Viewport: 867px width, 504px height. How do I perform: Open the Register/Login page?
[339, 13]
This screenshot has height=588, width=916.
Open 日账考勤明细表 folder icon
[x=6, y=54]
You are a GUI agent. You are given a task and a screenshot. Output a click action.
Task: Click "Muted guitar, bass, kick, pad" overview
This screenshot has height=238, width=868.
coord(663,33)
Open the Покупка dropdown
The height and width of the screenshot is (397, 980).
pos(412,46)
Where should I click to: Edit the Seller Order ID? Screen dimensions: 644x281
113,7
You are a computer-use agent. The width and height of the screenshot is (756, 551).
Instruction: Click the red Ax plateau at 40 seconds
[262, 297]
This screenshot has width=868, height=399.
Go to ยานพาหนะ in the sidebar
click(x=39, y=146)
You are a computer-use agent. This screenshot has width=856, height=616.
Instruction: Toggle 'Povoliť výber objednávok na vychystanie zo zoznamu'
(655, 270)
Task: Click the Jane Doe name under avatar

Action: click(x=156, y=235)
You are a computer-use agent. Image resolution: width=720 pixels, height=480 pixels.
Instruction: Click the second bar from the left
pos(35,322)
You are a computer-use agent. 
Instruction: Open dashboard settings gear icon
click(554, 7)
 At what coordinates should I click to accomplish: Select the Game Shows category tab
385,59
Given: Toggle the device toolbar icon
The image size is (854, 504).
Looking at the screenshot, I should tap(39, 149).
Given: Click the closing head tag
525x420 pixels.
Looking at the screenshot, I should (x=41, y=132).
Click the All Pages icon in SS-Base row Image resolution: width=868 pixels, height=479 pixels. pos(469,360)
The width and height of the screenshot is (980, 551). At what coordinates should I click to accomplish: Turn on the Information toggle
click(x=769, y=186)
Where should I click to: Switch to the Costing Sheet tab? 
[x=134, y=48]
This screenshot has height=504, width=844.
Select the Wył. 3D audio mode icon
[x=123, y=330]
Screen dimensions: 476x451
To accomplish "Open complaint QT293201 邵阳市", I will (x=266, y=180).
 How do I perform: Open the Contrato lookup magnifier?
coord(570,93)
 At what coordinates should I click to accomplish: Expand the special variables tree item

**********

> _What the exercise asks_
Each line from the top of the data, up to and including the line that contains "This screenshot has width=868, height=399.", should be set down exactly.

> _Solved exercise_
Viewport: 867px width, 504px height. How do I perform: Open the Register/Login page?
[339, 13]
This screenshot has height=588, width=916.
Open 日账考勤明细表 folder icon
[x=6, y=54]
You are a GUI agent. You are given a task and a screenshot. Output a click action.
Task: Click "Muted guitar, bass, kick, pad" overview
This screenshot has height=238, width=868.
coord(663,33)
Open the Покупка dropdown
The height and width of the screenshot is (397, 980).
pos(412,46)
Where should I click to: Edit the Seller Order ID? Screen dimensions: 644x281
113,7
You are a computer-use agent. The width and height of the screenshot is (756, 551).
Instruction: Click the red Ax plateau at 40 seconds
[262, 297]
This screenshot has width=868, height=399.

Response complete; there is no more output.